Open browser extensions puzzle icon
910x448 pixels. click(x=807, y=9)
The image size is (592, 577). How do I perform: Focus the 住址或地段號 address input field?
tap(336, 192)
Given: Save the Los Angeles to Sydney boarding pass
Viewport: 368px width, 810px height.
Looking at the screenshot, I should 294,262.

* * *

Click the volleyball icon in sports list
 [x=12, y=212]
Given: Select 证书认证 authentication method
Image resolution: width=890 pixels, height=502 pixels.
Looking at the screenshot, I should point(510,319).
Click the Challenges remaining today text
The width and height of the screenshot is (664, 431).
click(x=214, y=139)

---

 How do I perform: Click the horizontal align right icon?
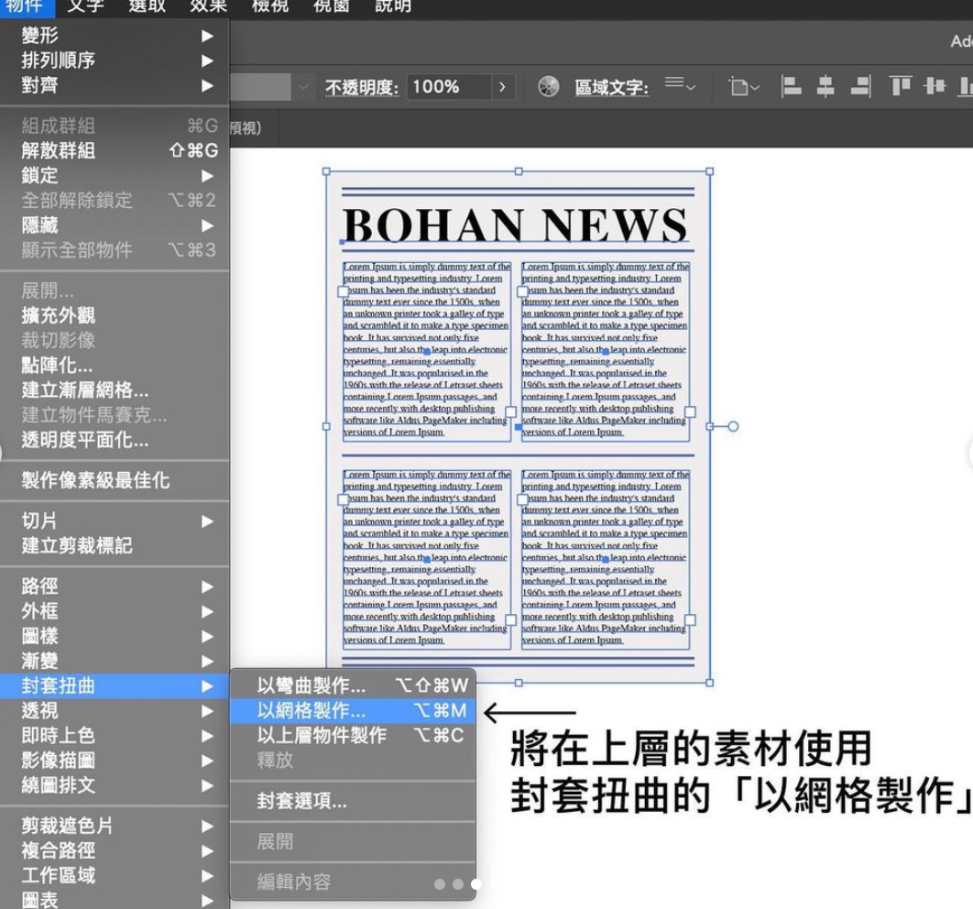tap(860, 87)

**INSTRUCTIONS FOR THE TASK:** Filter the entries down to the lines with the word "Given" in them, and copy those lines.

**REPLY TO THE TASK:**
Given: Save the Los Angeles to Sydney boarding pass
Given: Select 证书认证 authentication method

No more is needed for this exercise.